Australia’s August PMI data showed a concerning decline across sectors. The Manufacturing PMI slightly decreased from 49.6 to 49.4, while Services PMI dropped to a 19-month low of 46.7. Composite PMI, reflecting both sectors, also declined to a 19-month low of 47.1.
Warren Hogan, Chief Economic Advisor at Judo Bank, drew attention to the employment sector’s resilience. He noted, “Despite weakening PMI figures, the employment index remains positive, indicating robust labour demand across both manufacturing and services.”
With businesses maintaining optimism, they might resist workforce reductions even amidst economic slowdowns. “As aggregate demand is supported by ongoing employment growth… it might mean a further substantial lift in interest rates could be required at some stage in the next 6-12 months,” he added.

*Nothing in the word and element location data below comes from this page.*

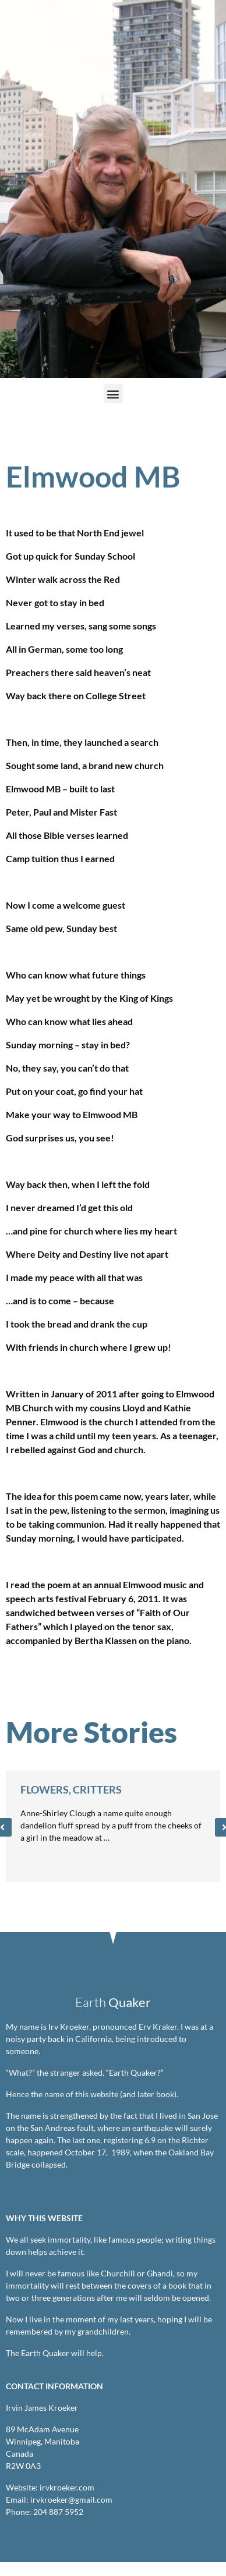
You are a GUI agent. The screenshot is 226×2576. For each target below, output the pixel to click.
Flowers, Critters (71, 1789)
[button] (113, 393)
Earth (113, 2002)
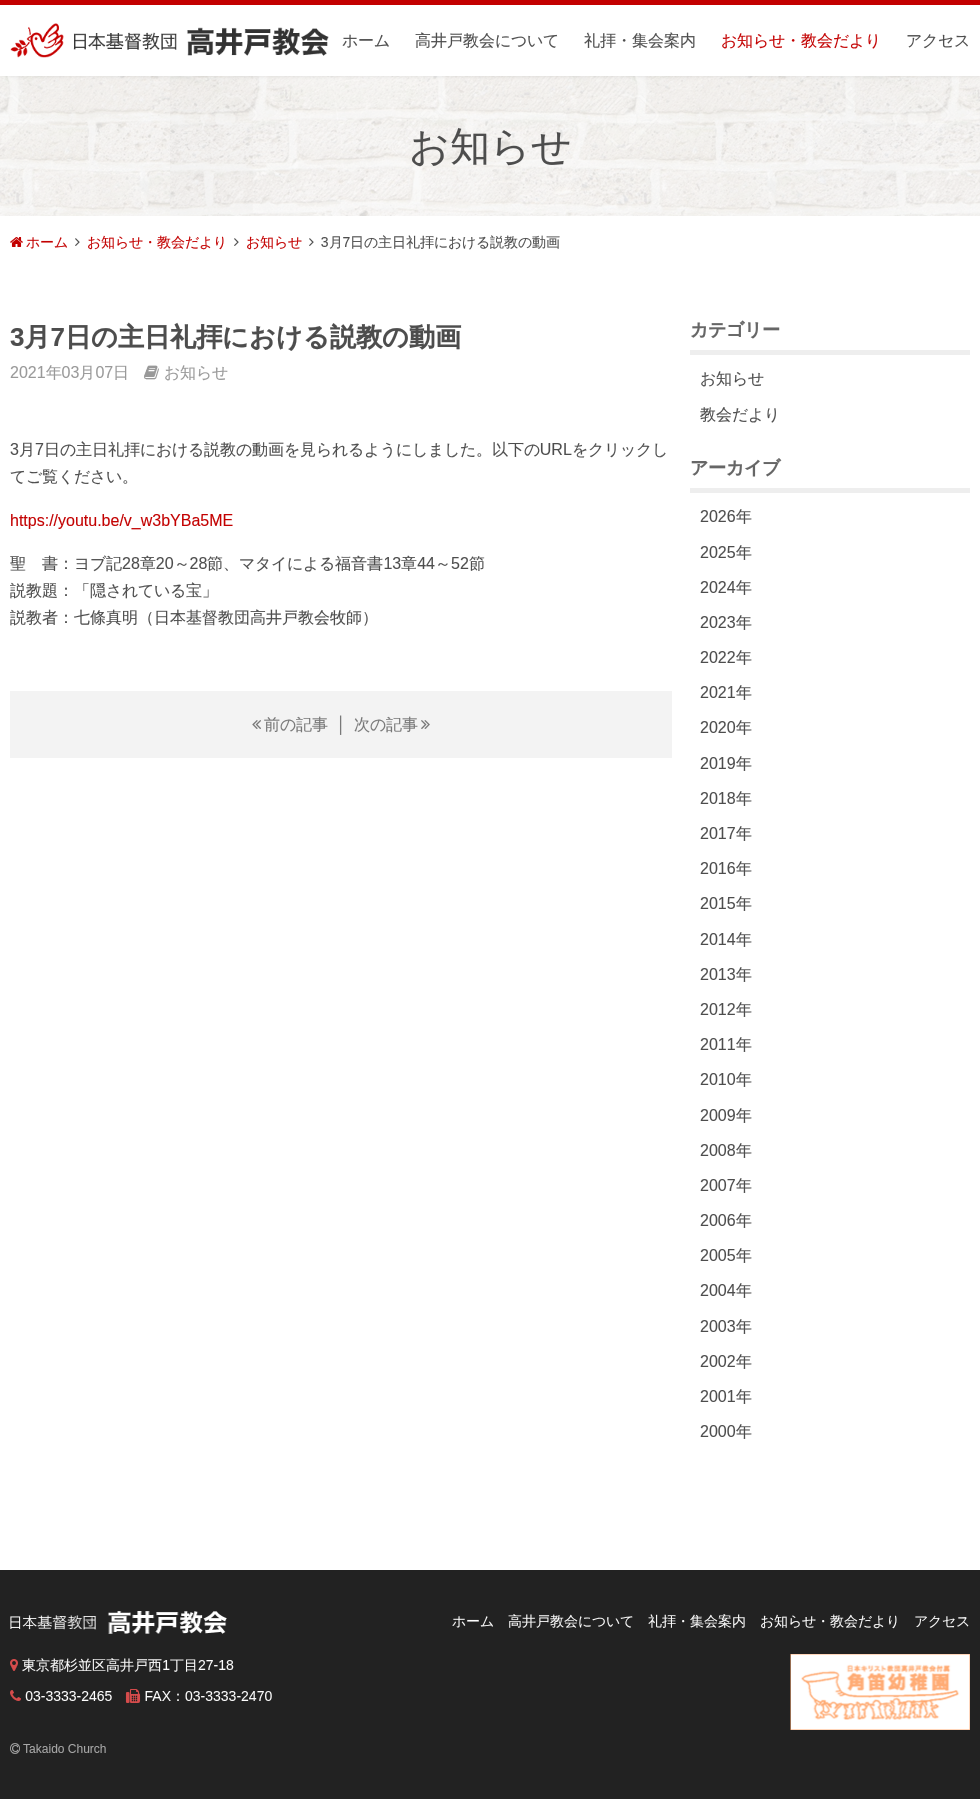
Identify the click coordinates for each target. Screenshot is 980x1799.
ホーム (366, 40)
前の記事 (296, 724)
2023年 (726, 622)
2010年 (726, 1079)
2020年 (726, 727)
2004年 (726, 1290)
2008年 (726, 1150)
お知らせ (274, 242)
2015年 (726, 903)
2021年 (726, 692)
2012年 (726, 1009)
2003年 (726, 1326)
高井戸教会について (487, 40)
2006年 (726, 1220)
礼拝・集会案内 (640, 40)
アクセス (938, 40)
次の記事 (386, 724)
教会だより (740, 414)
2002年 (726, 1361)
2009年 (726, 1115)
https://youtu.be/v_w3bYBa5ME (121, 520)
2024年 (726, 587)
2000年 (726, 1431)
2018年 (726, 798)
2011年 (726, 1044)
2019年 (726, 763)
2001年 (726, 1396)
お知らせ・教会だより (801, 40)
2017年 (726, 833)
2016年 (726, 868)
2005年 (726, 1255)
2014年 (726, 939)
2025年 (726, 552)
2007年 (726, 1185)
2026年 (726, 516)
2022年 (726, 657)
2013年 (726, 974)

Inflation remains a key concern. After 2022 disinflation trend, 2023 has shown a halt in the falling price indexes. The current data suggests an inflation rate of about 4%, overshooting the RBA’s 2-3% target range.
Hogan also noted wage growth concerns. Even with modest official growth figures, he cautioned that wage pressures might exceed RBA’s forecasted 4% annual growth for 2023. “This may mean firm tightening bias to the RBA’s policy deliberations for the rest of the year.”